Jonny Forsyth
Jonny Forsyth is Associate Director, Mintel Food & Drink, monitoring and engaging with latest innovations and market developments in all alcohol and coffee categories.

For too long, private label has focused its innovation efforts on food over drinks. It is now time to rectify this and more effectively compete with brands. Here, we explore how private label brands can innovate and reposition themselves to stay ahead of the competition.

Boost investment in private label drinks

In more mature private label markets, retailers have much to gain by investing in their private label drinks ranges. There is clear consumer demand for private label drinks that are premium and innovative at a reasonable price, rather than cheap imitators of brands. Better-quality drinks ranges can not only generate healthier profits for retailers, but also help to deepen loyalty and attract new customers.

Could refill be a game-changer for private label drinks?

As more refill stations line up alongside packaged beverage fixtures, retailers have an opportunity to increase their market share. Refills allow retailers to neutralise one of the principal advantages which brands enjoy: their on-pack design and communication.

Refilling has already started to become a normalised activity in the beverage category. UK retailer Waitrose is expanding its refillable scheme after huge success since its launch in 2019. It sells a number of private label products, including tea and coffee, at lower prices than brands to attract consumers.

Waitrose Unpacked includes private label tea and coffee (UK)

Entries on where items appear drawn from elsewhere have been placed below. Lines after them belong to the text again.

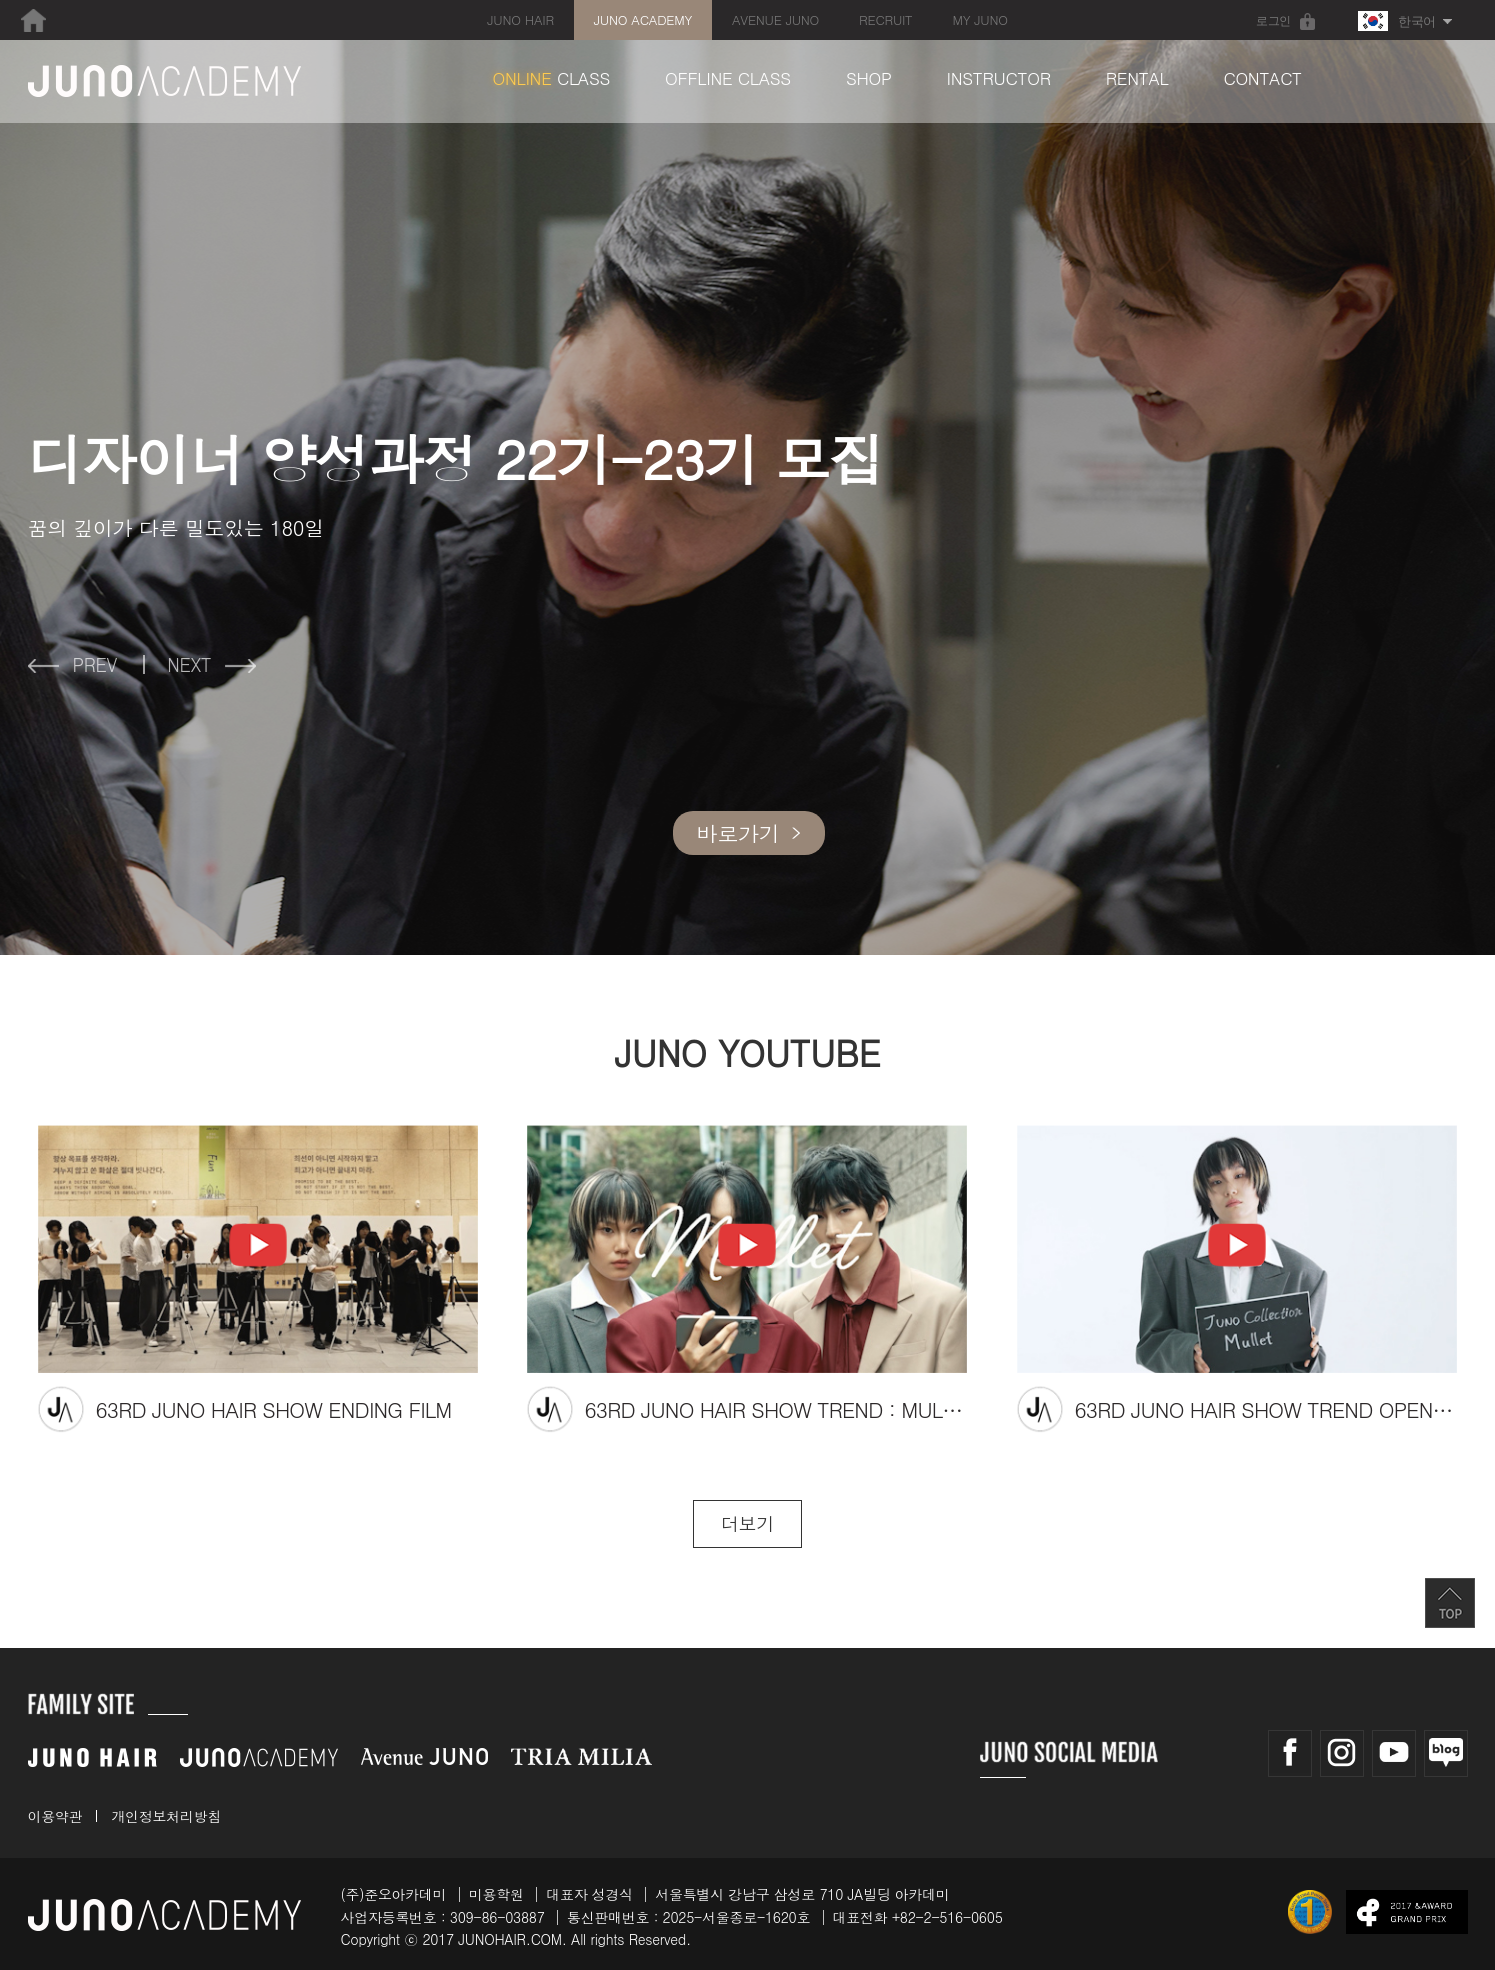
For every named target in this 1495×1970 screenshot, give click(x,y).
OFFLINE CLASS (728, 78)
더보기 (747, 1523)
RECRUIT (885, 19)
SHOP (869, 78)
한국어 (1397, 21)
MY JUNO (979, 19)
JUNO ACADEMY (643, 19)
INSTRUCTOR (999, 78)
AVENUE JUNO (775, 19)
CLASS (552, 78)
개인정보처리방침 (166, 1816)
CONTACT (1262, 78)
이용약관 (55, 1816)
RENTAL (1137, 78)
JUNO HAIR (520, 19)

Source: Instagram, @waitrose

Feedback from Waitrose customers shows that consumers are keen to see more branded refill options. But retailers can steal beverage share by limiting the amount of branding allowed on refill outlets, or by using blind taste tests to recruit drinkers.

Private label brands can engineer a more premium positioning

Very few private label drinks brands are targeting the premium space. This is a missed opportunity in mature retail markets where consumers are open-minded to the idea of everyday “luxury” at affordable prices. Strong premium drinks ranges can deliver retailers better margins, deeper customer loyalty and more in-store traffic.

The minority of private label drinks brands that target the premium space are using elevated packaging and premium on-pack language to reassure shoppers they deliver on quality.

The Champagne of teas: Sainsbury’s Taste the Difference Darjeeling Fine Tea claims to be the Champagne of Teas, possessing distinctive dry white grape flavours, characteristic of fine mid-season second-flush Darjeeling. Carefully selected by skilled experts (UK).

Made with hand-picked, specially selected apples: Tesco Finest Pressed Pink Lady Apple Juice is said to be made with hand-picked, specially selected, sweet and aromatic Pink Lady apples that have been ripened by warm sunshine to give a sweet and refreshing flavour (UK).

There is consumer demand for premium and innovative private label drinks

Retailers may view creating a more differentiated private label product strategy as risky. But there is clear consumer demand for such an approach in more mature private label markets. In Canada, for example, over eight in ten private label buyers claim familiar store brands give them the confidence to try new foods and flavours.

Private label Scotch, but not as you know it: Aldi’s Speyside Single Malt Scotch replicates the sophisticated packaging of Scotch brands. It also reassures buyers by focusing on provenance and process (‘richness and complexity as a result of careful ageing in American oak casks’) (Australia).

Source: Mintel GNPD

A clean, minimalist design conveys chic quality: Target’s Wine Cube Black Cherry Wine Spritzer taps into what successful Hard Seltzers are doing in the US by using a minimalist design to convey better-for-you and quality ingredients, but using a wine base instead of spirits (US).

Source: Mintel GNPD

Premium innovation can unlock more opportunities in private label alcohol

Private label has a particularly strong opportunity to gain market share in premium alcoholic categories. Strong national brands have long precluded private label from gaining share, especially in beer and spirits. Meanwhile, smaller, craft beer and spirit brands have managed to break the stranglehold of the major brands.

Yet these craft brands often come at a high price and Aldi has shown how retailers can offer consumers quality alternatives at a fraction of the cost.

Aldi’s Anti-establishment IPA Beer costs just £1.19/$1.57 (UK)

Source: Mintel GNPD

Aldi’s Spiced Gin is perceived as better value than other gins (Australia). For example, Mintel Purchase Intelligence shows that nearly a quarter of Australians view this private label gin as “good value” versus 17% for all new gin launches.